Pengacara sebelumnya berpendapat bahwa suntikan pentobarbital menyebabkan edema paru flash, di mana cairan dengan cepat mengisi paru-paru, memicu sensasi yang mirip dengan tenggelam. Klaim baru adalah bahwa cairan akan segera masuk ke paru-paru narapidana yang rusak akibat COVID saat mereka masih sadar.

Tetapi selama eksekusi hari Kamis, tidak ada tanda-tanda lahiriah yang pernah dialami Johnson - meskipun beberapa ahli medis mengatakan pentobarbital dapat memiliki efek melumpuhkan yang menutupi rasa sakit yang mungkin dirasakan narapidana saat mereka mati. Pakar pemerintah membantahnya.

Johnson terlibat dengan memainkan peran dalam salah satu ledakan kekerasan geng terburuk yang pernah dilihat Richmond, dengan 11 orang tewas dalam periode 45 hari. Dia dan dua anggota geng Newtowne lainnya dijatuhi hukuman mati di bawah undang-undang federal yang menargetkan pengedar narkoba skala besar.

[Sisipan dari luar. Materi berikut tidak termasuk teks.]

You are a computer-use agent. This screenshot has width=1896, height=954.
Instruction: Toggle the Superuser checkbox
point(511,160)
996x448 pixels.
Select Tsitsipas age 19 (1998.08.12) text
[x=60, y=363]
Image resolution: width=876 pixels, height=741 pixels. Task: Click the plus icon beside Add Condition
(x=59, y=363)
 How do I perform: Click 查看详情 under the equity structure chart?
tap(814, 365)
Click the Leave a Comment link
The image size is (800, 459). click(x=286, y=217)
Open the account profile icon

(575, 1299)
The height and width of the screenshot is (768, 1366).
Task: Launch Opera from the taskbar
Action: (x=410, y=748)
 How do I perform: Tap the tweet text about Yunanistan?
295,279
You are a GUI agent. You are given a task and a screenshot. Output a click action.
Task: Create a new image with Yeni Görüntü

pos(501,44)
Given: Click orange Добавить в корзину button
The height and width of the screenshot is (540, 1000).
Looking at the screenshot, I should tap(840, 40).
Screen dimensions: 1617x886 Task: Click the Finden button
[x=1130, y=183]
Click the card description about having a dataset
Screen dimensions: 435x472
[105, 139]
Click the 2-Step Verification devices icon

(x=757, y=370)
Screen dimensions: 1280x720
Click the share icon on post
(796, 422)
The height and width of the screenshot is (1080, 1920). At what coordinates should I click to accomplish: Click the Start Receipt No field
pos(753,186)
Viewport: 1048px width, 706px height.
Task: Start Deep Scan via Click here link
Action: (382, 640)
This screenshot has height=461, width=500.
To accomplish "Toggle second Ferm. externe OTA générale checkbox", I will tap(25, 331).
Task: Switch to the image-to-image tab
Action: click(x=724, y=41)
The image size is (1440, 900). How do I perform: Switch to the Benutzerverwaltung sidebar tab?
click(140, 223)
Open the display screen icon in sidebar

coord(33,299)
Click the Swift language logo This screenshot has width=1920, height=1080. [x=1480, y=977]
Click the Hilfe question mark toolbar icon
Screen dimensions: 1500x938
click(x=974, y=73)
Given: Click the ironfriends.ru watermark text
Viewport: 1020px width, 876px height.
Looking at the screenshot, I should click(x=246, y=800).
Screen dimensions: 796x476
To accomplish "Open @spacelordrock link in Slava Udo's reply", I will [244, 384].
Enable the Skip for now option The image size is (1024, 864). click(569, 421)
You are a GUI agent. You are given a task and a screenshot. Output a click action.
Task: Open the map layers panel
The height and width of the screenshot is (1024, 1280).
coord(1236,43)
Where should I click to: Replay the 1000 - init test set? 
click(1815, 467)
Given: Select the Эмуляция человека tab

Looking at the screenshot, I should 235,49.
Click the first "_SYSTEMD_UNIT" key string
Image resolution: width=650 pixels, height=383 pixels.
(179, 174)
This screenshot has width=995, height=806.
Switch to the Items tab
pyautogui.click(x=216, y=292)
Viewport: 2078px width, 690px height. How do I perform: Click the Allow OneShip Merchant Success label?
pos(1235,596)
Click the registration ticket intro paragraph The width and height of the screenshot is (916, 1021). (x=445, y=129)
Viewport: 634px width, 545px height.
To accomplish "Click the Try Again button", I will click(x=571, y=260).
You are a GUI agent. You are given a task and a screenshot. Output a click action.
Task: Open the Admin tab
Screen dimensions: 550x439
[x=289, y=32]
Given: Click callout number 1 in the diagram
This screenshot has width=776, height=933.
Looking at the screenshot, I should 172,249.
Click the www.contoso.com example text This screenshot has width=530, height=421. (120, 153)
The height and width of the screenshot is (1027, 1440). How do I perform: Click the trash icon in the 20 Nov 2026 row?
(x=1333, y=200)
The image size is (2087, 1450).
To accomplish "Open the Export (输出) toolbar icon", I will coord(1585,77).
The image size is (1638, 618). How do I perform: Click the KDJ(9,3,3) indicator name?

Pengacara Johnson menggambarkan masa kecil yang traumatis di mana dia disiksa secara fisik oleh ibunya yang kecanduan narkoba dan pacarnya, ditinggalkan pada usia 13 tahun, kemudian berpindah-pindah antara fasilitas perumahan dan institusional sampai dia menua dari sistem asuh. Mereka mengutip banyak tes IQ masa kanak-kanak yang ditemukan setelah dia dijatuhi hukuman yang menempatkannya dalam kategori cacat mental. Mereka mengatakan dia hanya bisa membaca dan menulis di tingkat sekolah dasar.

Dalam sebuah pernyataan, pengacara Johnson, Donald Salzman dan Ronald Tabak, mengatakan pemerintah mengeksekusi seseorang 'dengan disabilitas intelektual, yang sangat melanggar Konstitusi dan undang-undang federal' dan dengan keras menyangkal bahwa dia memiliki kapasitas mental untuk disebut sebagai obat bius. gembong.

'Kami juga ingin mengatakan bahwa fakta bahwa Corey Johnson seharusnya tidak dieksekusi tidak dapat mengurangi rasa sakit dan kehilangan yang dialami oleh keluarga para korban dalam kasus ini,' kata pernyataan itu. 'Kami berharap mereka damai dan sembuh.'

Pengajuan pemerintah mengeja nama Johnson 'Cory,' tetapi pengacaranya mengatakan dia mengejanya 'Corey.'

Richard Benedict, yang adalah guru pendidikan khusus Johnson di sebuah sekolah di New York untuk anak-anak yang bermasalah secara emosional, mengatakan Johnson hiperaktif, cemas dan membaca dan menulis di tingkat kelas dua atau tiga ketika dia berusia 16 dan 17 tahun.

Namun, jaksa mengatakan Johnson tidak menunjukkan bahwa dia cacat mental.

'Sementara menolak bahwa dia memiliki cacat intelektual yang menghalangi hukuman matinya, pengadilan telah berulang kali dan dengan benar menyimpulkan bahwa tujuh pembunuhan Johnson direncanakan untuk memajukan perdagangan narkoba dan bukan tindakan impulsif oleh seseorang yang tidak mampu membuat penilaian yang diperhitungkan, dan karena itu memenuhi syarat untuk pengadilan. hukuman mati,' jaksa berpendapat dalam dokumen pengadilan.

C.T. Woody Jr., detektif pembunuhan utama dalam kasus tersebut, mengatakan bahwa selama interogasinya terhadap Johnson, dia membantah terlibat dalam pembunuhan dan mengatakan polisi mencoba menjebaknya karena kebohongan yang dikatakan orang tentang dia.

surat untuk suamiku setelah bertengkar

'Bagi saya sepertinya dia tidak memiliki masalah mental apa pun kecuali kekejamannya dan tidak menghormati kehidupan manusia - tidak ada sama sekali,' kata Woody.

Mantan Asisten Jaksa AS Howard Vick Jr., salah satu jaksa dalam kasus tersebut, mengatakan kekerasan yang dilakukan oleh Johnson dan sesama anggota gengnya tidak tertandingi pada saat itu. Salah satu korban komplotan itu ditikam 85 kali dan satu lagi ditembak 16 kali. Johnson dihukum karena menjadi penembak dalam tiga pembunuhan, dan berpartisipasi dalam empat pembunuhan besar lainnya, termasuk menembak pengedar narkoba saingan 15 kali.